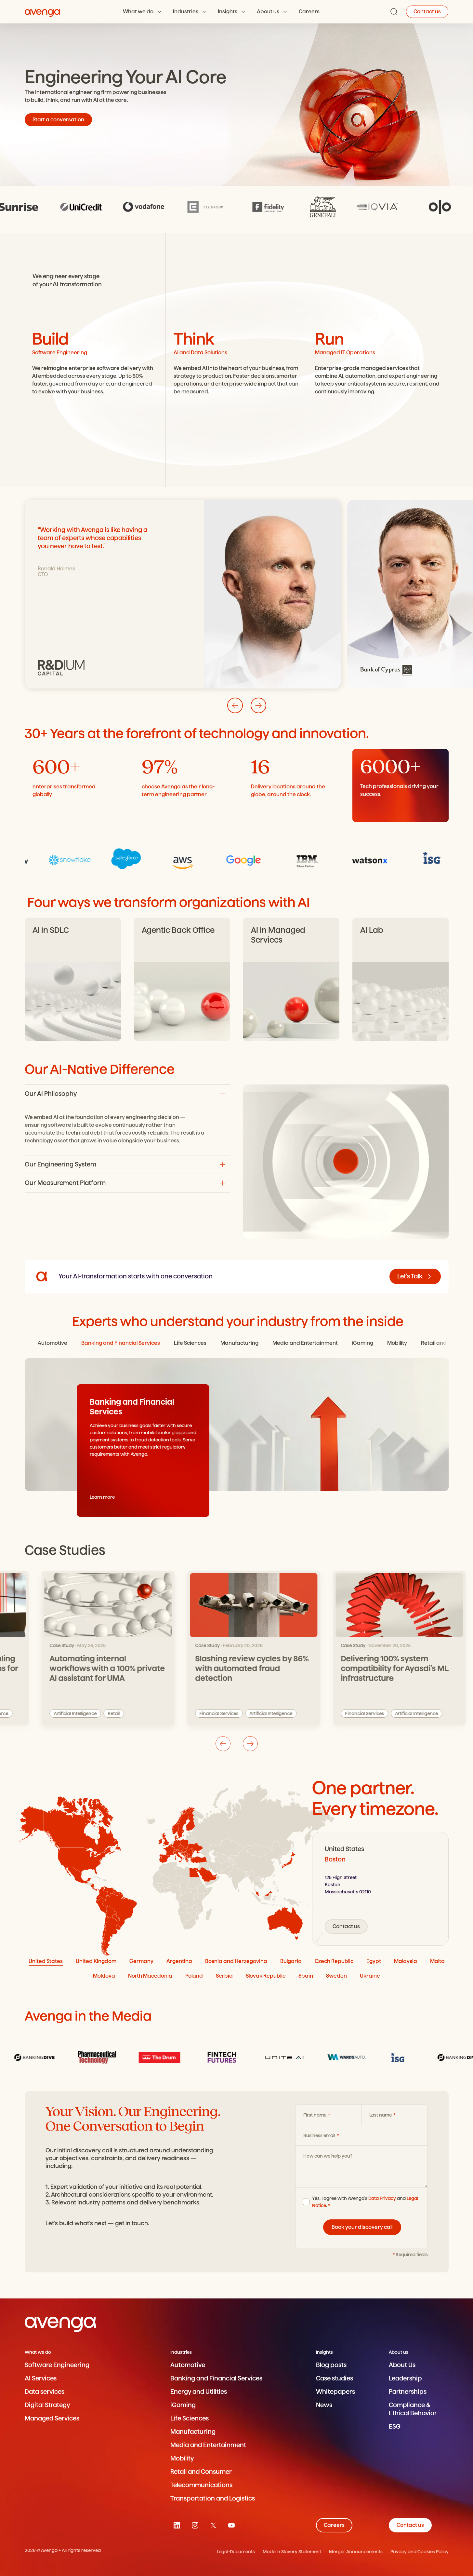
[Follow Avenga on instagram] (195, 2525)
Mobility (182, 2458)
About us (268, 11)
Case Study (45, 1645)
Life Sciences (189, 2418)
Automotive (187, 2365)
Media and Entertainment (208, 2445)
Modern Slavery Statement (292, 2551)
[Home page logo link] (42, 12)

TRY IT =
All of the lines above should be retyped precisely, apart from the pictures.

SOLVED PROBLEM =
[Follow Avenga on instagram] (195, 2525)
Mobility (182, 2458)
About us (268, 11)
Case Study (45, 1645)
Life Sciences (189, 2418)
Automotive (187, 2365)
Media and Entertainment (208, 2445)
Modern Slavery Statement (292, 2551)
[Home page logo link] (42, 12)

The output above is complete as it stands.